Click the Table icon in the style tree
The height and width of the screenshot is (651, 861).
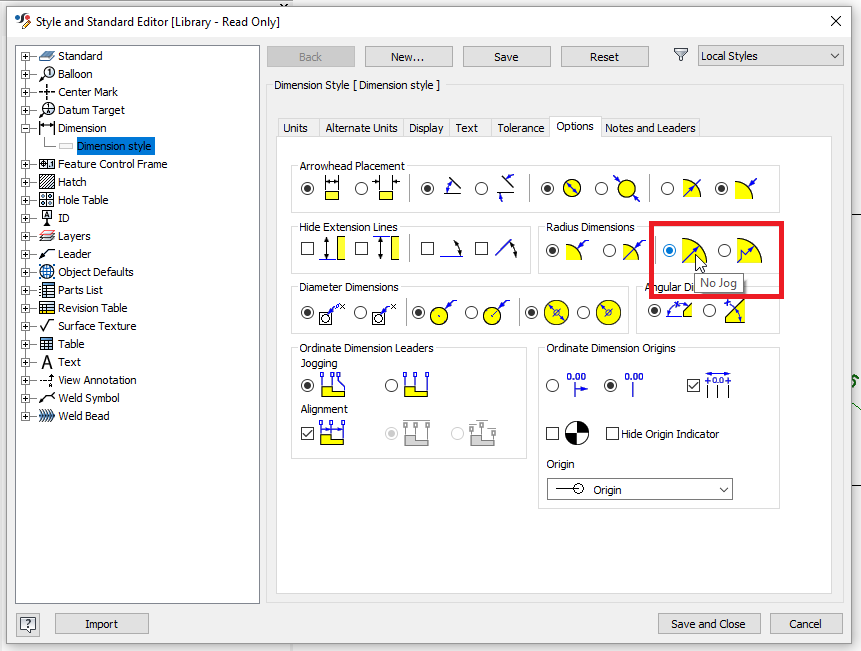pyautogui.click(x=46, y=343)
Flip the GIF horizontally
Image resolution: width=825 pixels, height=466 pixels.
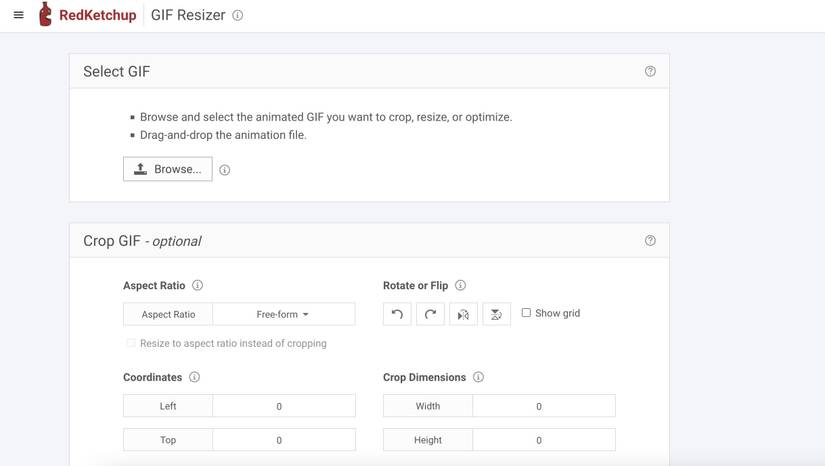(463, 314)
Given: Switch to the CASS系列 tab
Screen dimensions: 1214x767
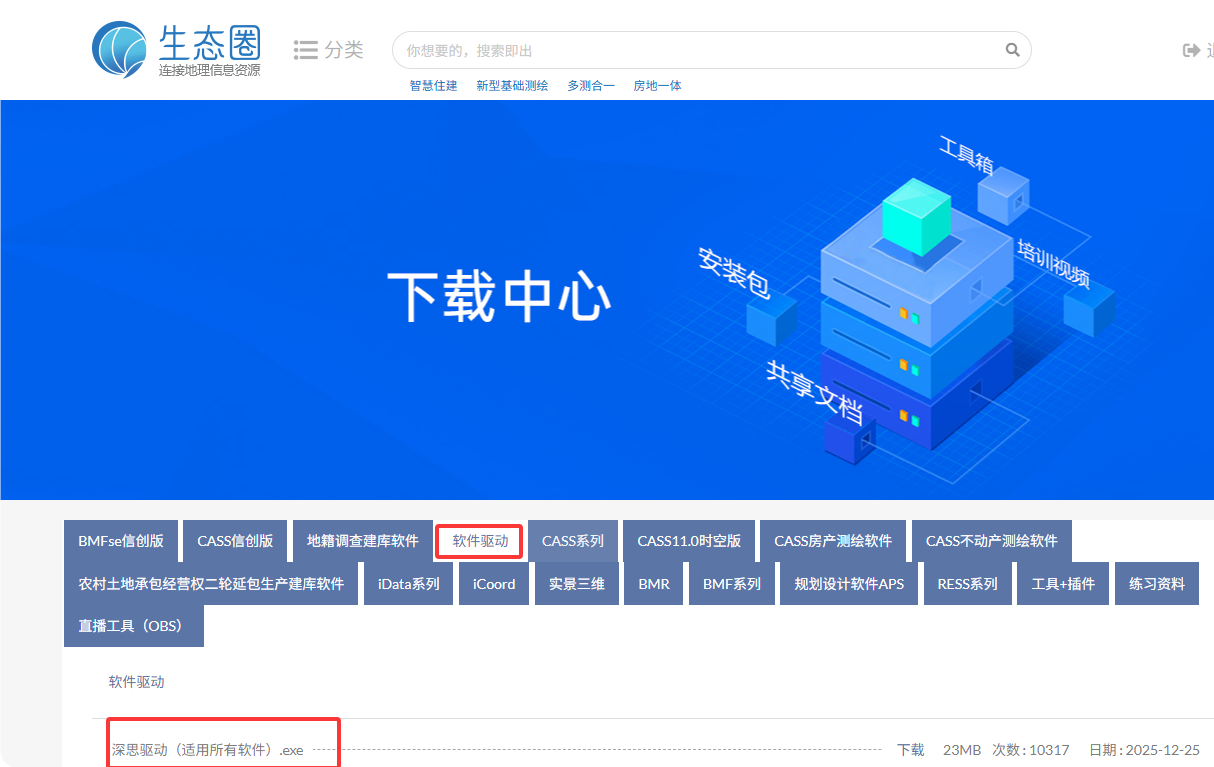Looking at the screenshot, I should [573, 541].
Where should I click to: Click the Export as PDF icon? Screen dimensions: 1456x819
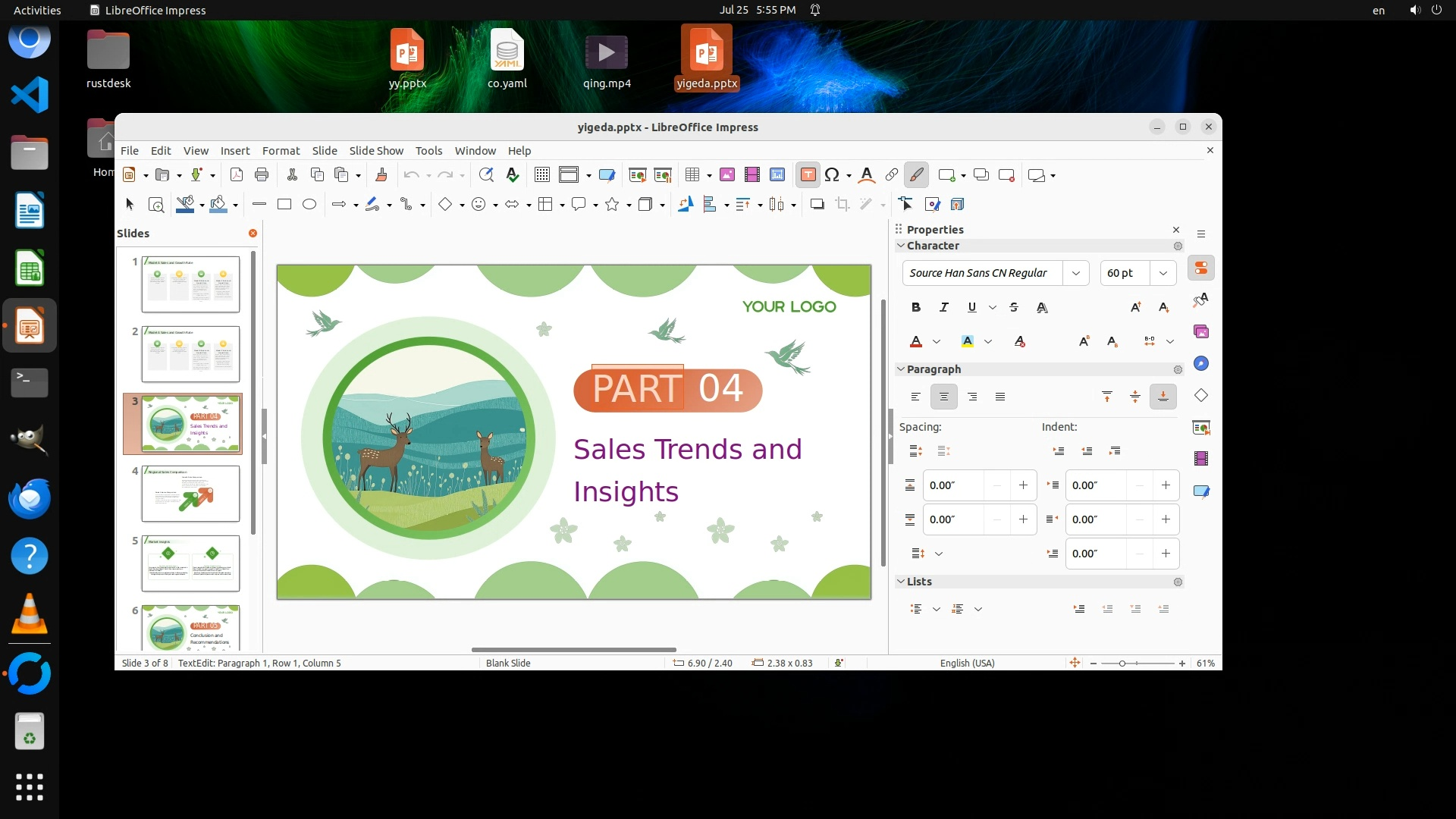click(x=237, y=175)
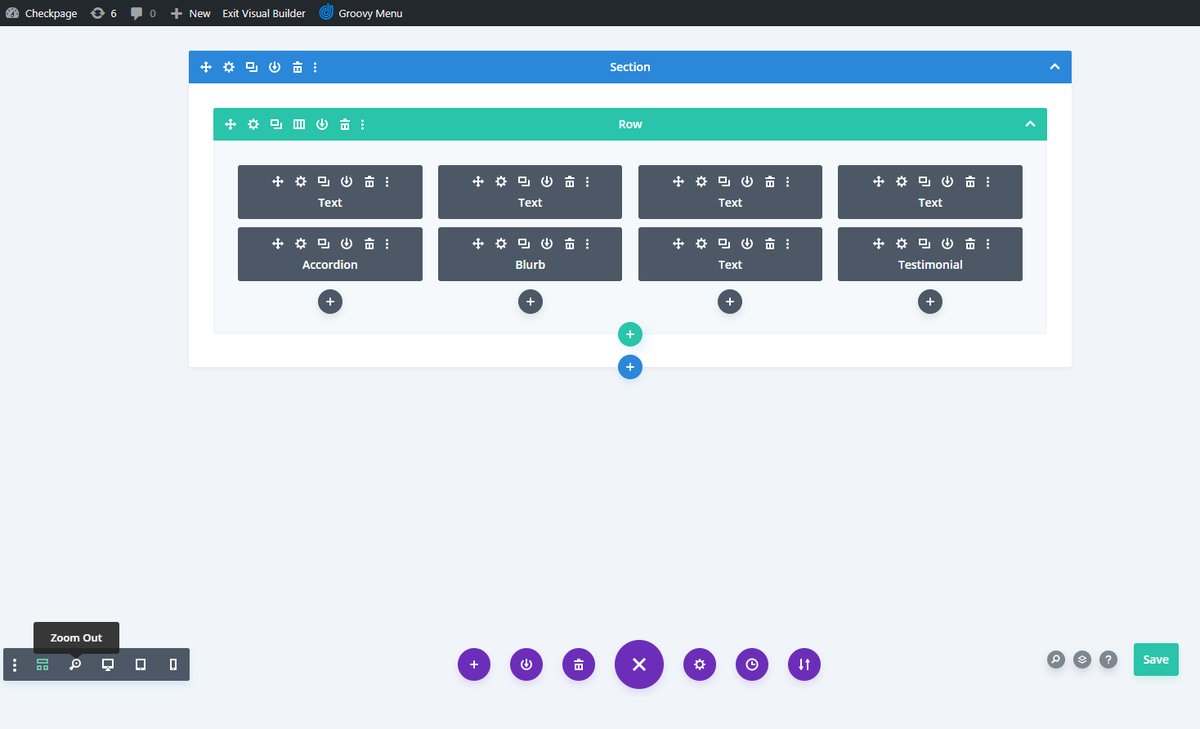Viewport: 1200px width, 729px height.
Task: Switch to phone preview view
Action: [x=173, y=665]
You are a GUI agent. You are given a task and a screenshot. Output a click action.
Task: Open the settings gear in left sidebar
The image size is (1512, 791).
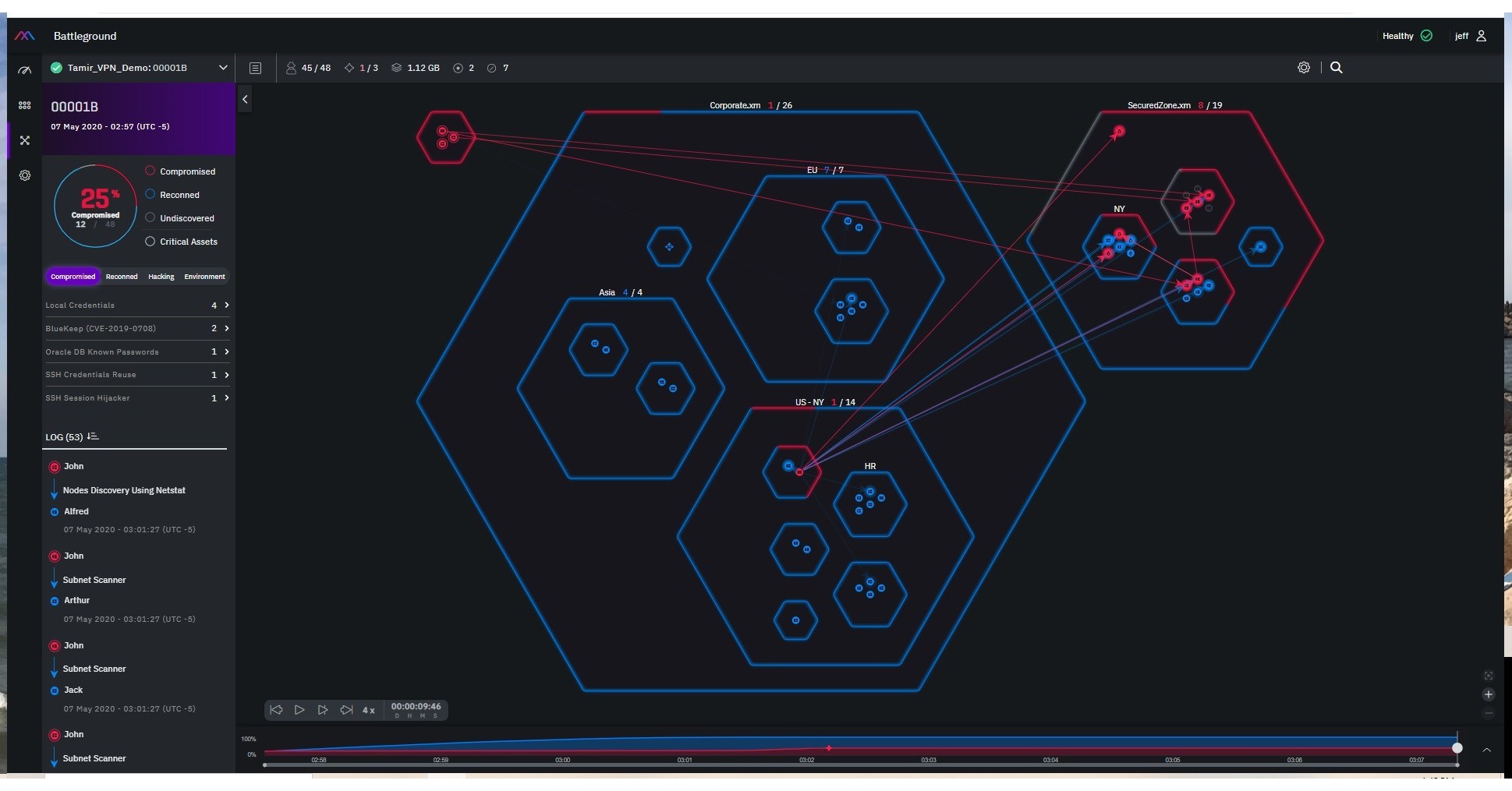25,176
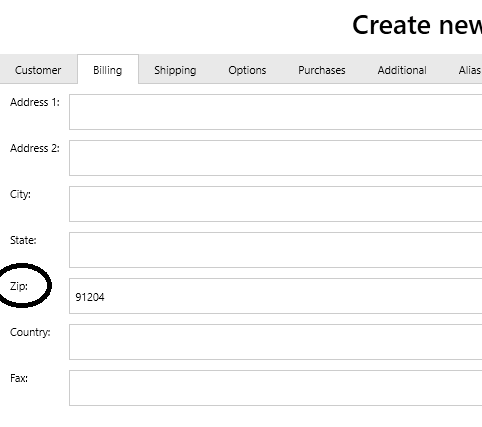Viewport: 482px width, 427px height.
Task: Select the Billing tab
Action: click(x=108, y=70)
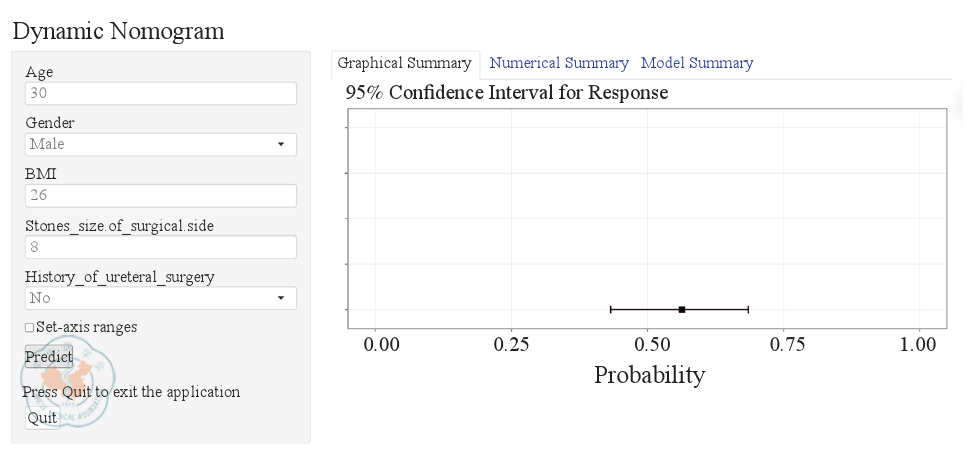Click the left end cap of confidence interval
This screenshot has width=973, height=459.
pyautogui.click(x=610, y=310)
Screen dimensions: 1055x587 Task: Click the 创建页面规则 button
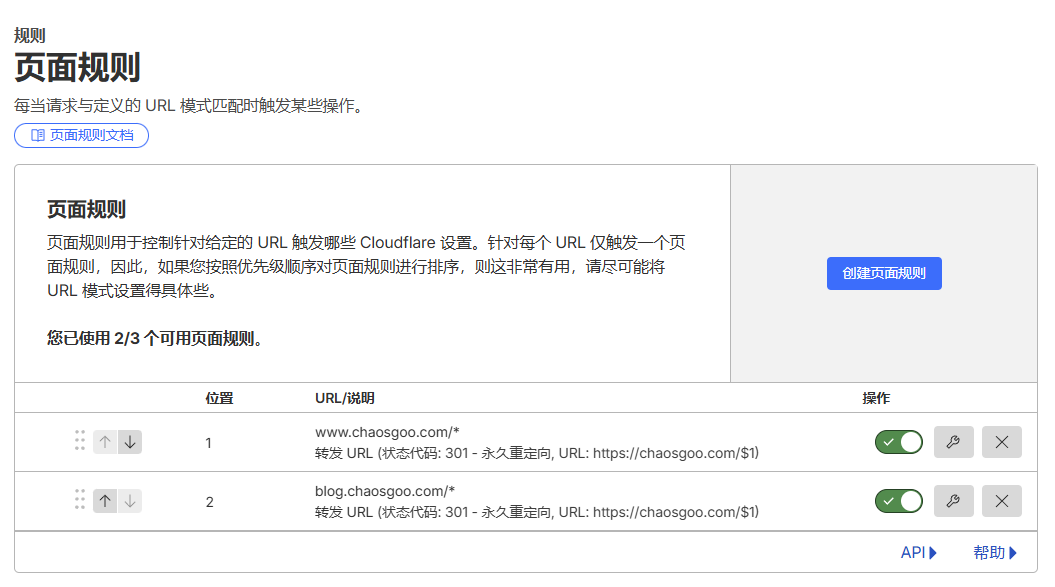[x=884, y=274]
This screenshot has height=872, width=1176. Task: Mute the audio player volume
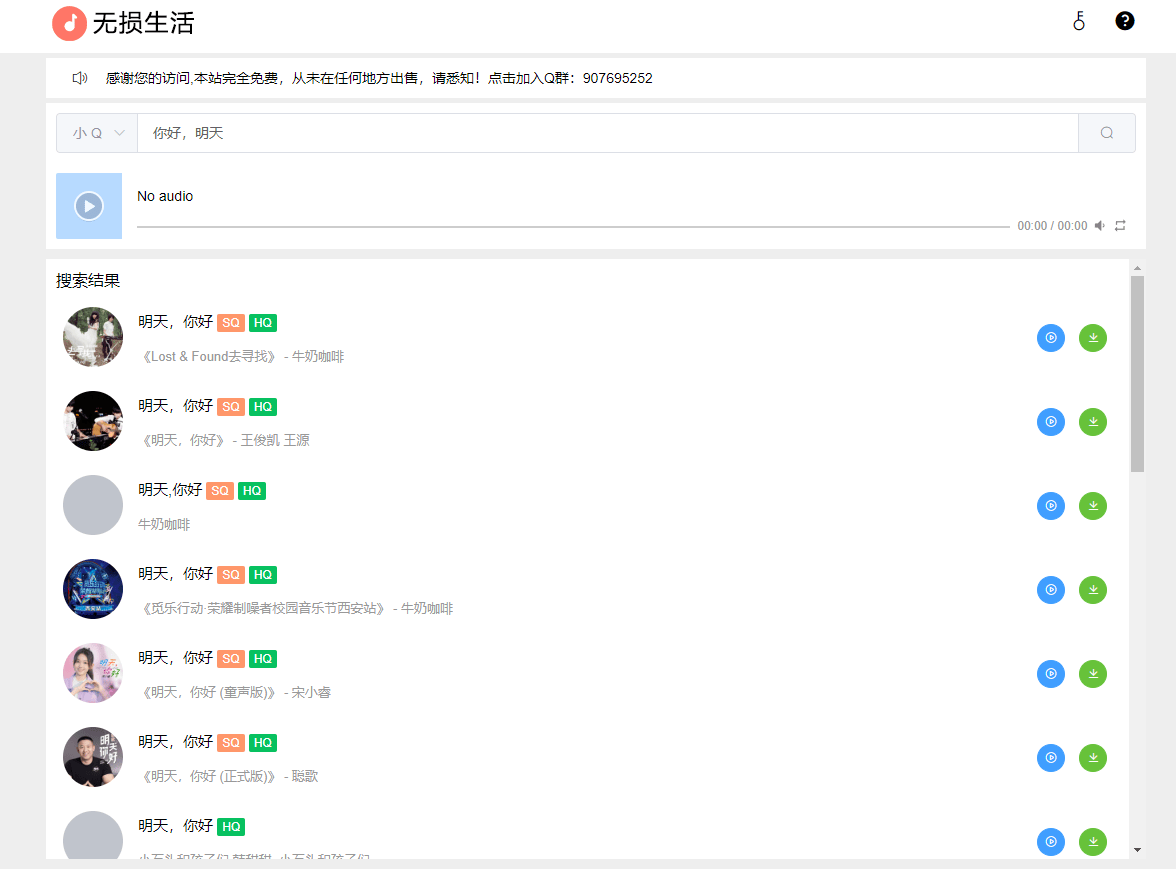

☆ ☆ ☆

● **Stated exercise**
Reproduce all of the records above word for word, leaving out the pictures.

● **Reply to the exercise**
Click the Table icon in the style tree
The height and width of the screenshot is (651, 861).
pyautogui.click(x=46, y=343)
Flip the GIF horizontally
Image resolution: width=825 pixels, height=466 pixels.
(463, 314)
Given: Switch to the CASS系列 tab
Screen dimensions: 1214x767
Looking at the screenshot, I should [573, 541].
Where should I click to: Click the Export as PDF icon? Screen dimensions: 1456x819
click(x=237, y=175)
Viewport: 1200px width, 729px height.
Task: Switch to phone preview view
Action: [x=173, y=665]
You are a GUI agent. You are given a task and a screenshot. Output a click action.
Task: Open the settings gear in left sidebar
The image size is (1512, 791).
25,176
Viewport: 482px width, 427px height.
Task: Select the Billing tab
Action: click(x=108, y=70)
Click the left end cap of confidence interval
This screenshot has width=973, height=459.
pyautogui.click(x=610, y=310)
Screen dimensions: 1055x587 Task: Click the 创建页面规则 button
[x=884, y=274]
This screenshot has height=872, width=1176. Task: Mute the audio player volume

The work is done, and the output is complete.